The Church report on detainee interrogation and incarceration (officially Review of Department of Defense Detention Operations and Detainee Interrogation Techniques) is a report completed under the direction of Vice Admiral Albert T. Church, an officer in the United States Navy. Church was then the Naval Inspector General.

Church's mandate was to investigate the interrogation and incarceration of detainees in the United States "war on terror", in Afghanistan, Iraq and Guantanamo Bay. The inquiry was initiated on May 25, 2004. A version of its report was finished on March 2, 2005 and published on March 11.

An unclassified 21-page executive summary has been circulated. The full 368-page report is classified.

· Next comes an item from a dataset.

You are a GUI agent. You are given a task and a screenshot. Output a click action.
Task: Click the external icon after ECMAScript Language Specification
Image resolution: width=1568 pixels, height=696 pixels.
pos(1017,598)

Church and his staff interviewed 800 individuals, Washington policy-makers, Armed Services members, and allies of the United States. Human Rights Watch reports that the Church inquiry didn't interview any detainees.

Highlights
The inquiry concluded that 26 deaths in custody merited homicide charges.
Senior officers ignored warning signs, like the reports submitted to them by the Red Cross.

Unredacted version published

On February 11, 2009, the American Civil Liberties Union received an unredacted copy of the report. They published an excerpt allegedly proving illegal abuses of power had resulted in the death of several individuals.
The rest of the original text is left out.